**Dataset entries**
•••
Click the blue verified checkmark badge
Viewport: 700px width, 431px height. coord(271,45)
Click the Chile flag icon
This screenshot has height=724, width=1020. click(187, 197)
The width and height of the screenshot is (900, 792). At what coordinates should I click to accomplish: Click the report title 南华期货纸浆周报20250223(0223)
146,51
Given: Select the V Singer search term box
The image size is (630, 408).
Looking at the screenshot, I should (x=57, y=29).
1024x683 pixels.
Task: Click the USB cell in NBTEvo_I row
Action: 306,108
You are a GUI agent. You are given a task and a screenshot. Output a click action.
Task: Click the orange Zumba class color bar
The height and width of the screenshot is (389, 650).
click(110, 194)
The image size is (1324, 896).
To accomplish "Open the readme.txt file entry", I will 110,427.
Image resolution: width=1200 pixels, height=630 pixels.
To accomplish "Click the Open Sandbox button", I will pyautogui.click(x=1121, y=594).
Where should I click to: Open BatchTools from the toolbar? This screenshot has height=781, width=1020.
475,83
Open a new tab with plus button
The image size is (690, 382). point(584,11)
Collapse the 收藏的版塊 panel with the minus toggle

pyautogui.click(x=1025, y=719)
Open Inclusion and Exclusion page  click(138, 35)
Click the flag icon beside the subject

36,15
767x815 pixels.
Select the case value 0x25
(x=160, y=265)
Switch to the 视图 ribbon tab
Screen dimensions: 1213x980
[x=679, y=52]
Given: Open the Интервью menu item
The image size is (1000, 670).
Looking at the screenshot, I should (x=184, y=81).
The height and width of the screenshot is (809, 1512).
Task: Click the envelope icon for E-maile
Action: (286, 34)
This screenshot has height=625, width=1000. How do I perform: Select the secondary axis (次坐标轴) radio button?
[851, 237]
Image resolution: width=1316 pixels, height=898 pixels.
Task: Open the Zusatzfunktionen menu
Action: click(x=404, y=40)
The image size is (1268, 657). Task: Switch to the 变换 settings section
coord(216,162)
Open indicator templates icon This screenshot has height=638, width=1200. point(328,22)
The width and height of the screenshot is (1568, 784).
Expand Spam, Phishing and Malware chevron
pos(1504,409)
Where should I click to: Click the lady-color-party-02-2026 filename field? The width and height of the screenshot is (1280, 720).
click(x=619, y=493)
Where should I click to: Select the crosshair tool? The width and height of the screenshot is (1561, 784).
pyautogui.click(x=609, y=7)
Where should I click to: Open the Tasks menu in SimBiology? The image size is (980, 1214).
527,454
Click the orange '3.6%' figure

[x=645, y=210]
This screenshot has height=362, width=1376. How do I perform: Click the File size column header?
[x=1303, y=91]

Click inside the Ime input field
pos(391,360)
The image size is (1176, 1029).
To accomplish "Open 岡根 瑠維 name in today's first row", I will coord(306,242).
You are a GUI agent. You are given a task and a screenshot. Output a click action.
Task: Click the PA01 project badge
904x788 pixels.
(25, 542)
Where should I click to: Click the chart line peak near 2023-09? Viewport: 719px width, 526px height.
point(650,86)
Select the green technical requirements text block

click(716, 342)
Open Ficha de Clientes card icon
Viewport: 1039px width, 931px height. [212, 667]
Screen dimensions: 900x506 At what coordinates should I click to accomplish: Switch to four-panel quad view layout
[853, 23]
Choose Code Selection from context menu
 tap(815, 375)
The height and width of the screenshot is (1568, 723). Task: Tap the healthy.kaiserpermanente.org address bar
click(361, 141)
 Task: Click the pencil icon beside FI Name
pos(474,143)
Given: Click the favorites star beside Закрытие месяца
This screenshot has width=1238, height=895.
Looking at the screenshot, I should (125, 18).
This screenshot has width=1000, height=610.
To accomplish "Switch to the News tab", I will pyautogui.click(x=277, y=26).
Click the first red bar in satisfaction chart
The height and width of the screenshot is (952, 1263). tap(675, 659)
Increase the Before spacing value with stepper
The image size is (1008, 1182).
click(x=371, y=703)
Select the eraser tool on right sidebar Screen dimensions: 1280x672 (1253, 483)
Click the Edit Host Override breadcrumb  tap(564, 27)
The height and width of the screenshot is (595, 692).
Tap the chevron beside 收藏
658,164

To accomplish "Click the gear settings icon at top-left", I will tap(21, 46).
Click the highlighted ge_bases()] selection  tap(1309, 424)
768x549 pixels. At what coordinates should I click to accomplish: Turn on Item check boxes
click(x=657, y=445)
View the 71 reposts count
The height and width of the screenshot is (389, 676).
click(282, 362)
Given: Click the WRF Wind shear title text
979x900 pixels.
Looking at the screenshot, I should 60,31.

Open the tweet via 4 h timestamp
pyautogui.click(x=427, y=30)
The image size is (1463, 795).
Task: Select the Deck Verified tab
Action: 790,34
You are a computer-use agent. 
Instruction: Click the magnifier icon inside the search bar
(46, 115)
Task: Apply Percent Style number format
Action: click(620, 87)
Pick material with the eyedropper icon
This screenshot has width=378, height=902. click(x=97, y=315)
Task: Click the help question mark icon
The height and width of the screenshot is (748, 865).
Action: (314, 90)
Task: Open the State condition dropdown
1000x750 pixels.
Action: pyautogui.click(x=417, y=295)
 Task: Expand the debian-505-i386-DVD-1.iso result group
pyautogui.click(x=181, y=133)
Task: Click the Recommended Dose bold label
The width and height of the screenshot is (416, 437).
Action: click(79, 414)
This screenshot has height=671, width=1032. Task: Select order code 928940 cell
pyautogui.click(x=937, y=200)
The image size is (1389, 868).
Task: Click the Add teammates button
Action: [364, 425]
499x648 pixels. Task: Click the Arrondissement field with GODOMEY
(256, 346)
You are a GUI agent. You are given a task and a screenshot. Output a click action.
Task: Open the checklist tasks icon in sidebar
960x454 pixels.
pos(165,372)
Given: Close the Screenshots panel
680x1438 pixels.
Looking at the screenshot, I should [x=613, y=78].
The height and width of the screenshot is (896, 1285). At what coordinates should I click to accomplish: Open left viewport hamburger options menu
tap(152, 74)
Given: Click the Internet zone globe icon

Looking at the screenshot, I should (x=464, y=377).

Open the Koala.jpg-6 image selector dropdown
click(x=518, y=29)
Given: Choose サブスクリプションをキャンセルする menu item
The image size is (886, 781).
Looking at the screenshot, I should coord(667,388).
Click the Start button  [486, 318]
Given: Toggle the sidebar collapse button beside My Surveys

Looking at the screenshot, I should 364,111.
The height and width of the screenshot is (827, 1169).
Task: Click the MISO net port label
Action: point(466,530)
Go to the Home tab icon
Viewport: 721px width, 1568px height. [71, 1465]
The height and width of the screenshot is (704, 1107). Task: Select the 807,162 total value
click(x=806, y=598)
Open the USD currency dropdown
•••
**WHAT YOU NEED TO DO**
Restate the records, all of them, precisely as written.

**TASK OUTPUT**
Click the blue verified checkmark badge
Viewport: 700px width, 431px height. coord(271,45)
Click the Chile flag icon
This screenshot has height=724, width=1020. click(187, 197)
The width and height of the screenshot is (900, 792). At what coordinates should I click to accomplish: Click the report title 南华期货纸浆周报20250223(0223)
146,51
Given: Select the V Singer search term box
The image size is (630, 408).
Looking at the screenshot, I should (x=57, y=29).
1024x683 pixels.
Task: Click the USB cell in NBTEvo_I row
Action: 306,108
You are a GUI agent. You are given a task and a screenshot. Output a click action.
Task: Click the orange Zumba class color bar
The height and width of the screenshot is (389, 650).
click(110, 194)
The image size is (1324, 896).
To accomplish "Open the readme.txt file entry", I will 110,427.
Image resolution: width=1200 pixels, height=630 pixels.
To accomplish "Click the Open Sandbox button", I will pyautogui.click(x=1121, y=594).
Where should I click to: Open BatchTools from the toolbar? This screenshot has height=781, width=1020.
475,83
Open a new tab with plus button
The image size is (690, 382). point(584,11)
Collapse the 收藏的版塊 panel with the minus toggle

pyautogui.click(x=1025, y=719)
Open Inclusion and Exclusion page  click(138, 35)
Click the flag icon beside the subject

36,15
767x815 pixels.
Select the case value 0x25
(x=160, y=265)
Switch to the 视图 ribbon tab
Screen dimensions: 1213x980
[x=679, y=52]
Given: Open the Интервью menu item
The image size is (1000, 670).
Looking at the screenshot, I should (x=184, y=81).
The height and width of the screenshot is (809, 1512).
Task: Click the envelope icon for E-maile
Action: (286, 34)
This screenshot has height=625, width=1000. How do I perform: Select the secondary axis (次坐标轴) radio button?
[851, 237]
Image resolution: width=1316 pixels, height=898 pixels.
Task: Open the Zusatzfunktionen menu
Action: click(x=404, y=40)
The image size is (1268, 657). Task: Switch to the 变换 settings section
coord(216,162)
Open indicator templates icon This screenshot has height=638, width=1200. point(328,22)
The width and height of the screenshot is (1568, 784).
Expand Spam, Phishing and Malware chevron
pos(1504,409)
Where should I click to: Click the lady-color-party-02-2026 filename field? The width and height of the screenshot is (1280, 720).
click(x=619, y=493)
Where should I click to: Select the crosshair tool? The width and height of the screenshot is (1561, 784).
pyautogui.click(x=609, y=7)
Where should I click to: Open the Tasks menu in SimBiology? The image size is (980, 1214).
527,454
Click the orange '3.6%' figure

[x=645, y=210]
This screenshot has height=362, width=1376. How do I perform: Click the File size column header?
[x=1303, y=91]

Click inside the Ime input field
pos(391,360)
The image size is (1176, 1029).
To accomplish "Open 岡根 瑠維 name in today's first row", I will coord(306,242).
You are a GUI agent. You are given a task and a screenshot. Output a click action.
Task: Click the PA01 project badge
904x788 pixels.
(25, 542)
Where should I click to: Click the chart line peak near 2023-09? Viewport: 719px width, 526px height.
point(650,86)
Select the green technical requirements text block

click(716, 342)
Open Ficha de Clientes card icon
Viewport: 1039px width, 931px height. [212, 667]
Screen dimensions: 900x506 At what coordinates should I click to accomplish: Switch to four-panel quad view layout
[853, 23]
Choose Code Selection from context menu
 tap(815, 375)
The height and width of the screenshot is (1568, 723). Task: Tap the healthy.kaiserpermanente.org address bar
click(361, 141)
 Task: Click the pencil icon beside FI Name
pos(474,143)
Given: Click the favorites star beside Закрытие месяца
This screenshot has width=1238, height=895.
Looking at the screenshot, I should (125, 18).
This screenshot has width=1000, height=610.
To accomplish "Switch to the News tab", I will pyautogui.click(x=277, y=26).
Click the first red bar in satisfaction chart
The height and width of the screenshot is (952, 1263). tap(675, 659)
Increase the Before spacing value with stepper
The image size is (1008, 1182).
click(x=371, y=703)
Select the eraser tool on right sidebar Screen dimensions: 1280x672 (1253, 483)
Click the Edit Host Override breadcrumb  tap(564, 27)
The height and width of the screenshot is (595, 692).
Tap the chevron beside 收藏
658,164

To accomplish "Click the gear settings icon at top-left", I will tap(21, 46).
Click the highlighted ge_bases()] selection  tap(1309, 424)
768x549 pixels. At what coordinates should I click to accomplish: Turn on Item check boxes
click(x=657, y=445)
View the 71 reposts count
The height and width of the screenshot is (389, 676).
click(282, 362)
Given: Click the WRF Wind shear title text
979x900 pixels.
Looking at the screenshot, I should 60,31.

Open the tweet via 4 h timestamp
pyautogui.click(x=427, y=30)
The image size is (1463, 795).
Task: Select the Deck Verified tab
Action: 790,34
You are a computer-use agent. 
Instruction: Click the magnifier icon inside the search bar
(46, 115)
Task: Apply Percent Style number format
Action: click(620, 87)
Pick material with the eyedropper icon
This screenshot has width=378, height=902. click(x=97, y=315)
Task: Click the help question mark icon
The height and width of the screenshot is (748, 865).
Action: (314, 90)
Task: Open the State condition dropdown
1000x750 pixels.
Action: pyautogui.click(x=417, y=295)
 Task: Expand the debian-505-i386-DVD-1.iso result group
pyautogui.click(x=181, y=133)
Task: Click the Recommended Dose bold label
The width and height of the screenshot is (416, 437).
Action: click(79, 414)
This screenshot has height=671, width=1032. Task: Select order code 928940 cell
pyautogui.click(x=937, y=200)
The image size is (1389, 868).
Task: Click the Add teammates button
Action: [364, 425]
499x648 pixels. Task: Click the Arrondissement field with GODOMEY
(256, 346)
You are a GUI agent. You are given a task and a screenshot. Output a click action.
Task: Open the checklist tasks icon in sidebar
960x454 pixels.
pos(165,372)
Given: Close the Screenshots panel
680x1438 pixels.
Looking at the screenshot, I should [x=613, y=78].
The height and width of the screenshot is (896, 1285). At what coordinates should I click to accomplish: Open left viewport hamburger options menu
tap(152, 74)
Given: Click the Internet zone globe icon

Looking at the screenshot, I should (x=464, y=377).

Open the Koala.jpg-6 image selector dropdown
click(x=518, y=29)
Given: Choose サブスクリプションをキャンセルする menu item
The image size is (886, 781).
Looking at the screenshot, I should coord(667,388).
Click the Start button  [486, 318]
Given: Toggle the sidebar collapse button beside My Surveys

Looking at the screenshot, I should 364,111.
The height and width of the screenshot is (827, 1169).
Task: Click the MISO net port label
Action: point(466,530)
Go to the Home tab icon
Viewport: 721px width, 1568px height. [71, 1465]
The height and width of the screenshot is (704, 1107). Task: Select the 807,162 total value
click(x=806, y=598)
Open the USD currency dropdown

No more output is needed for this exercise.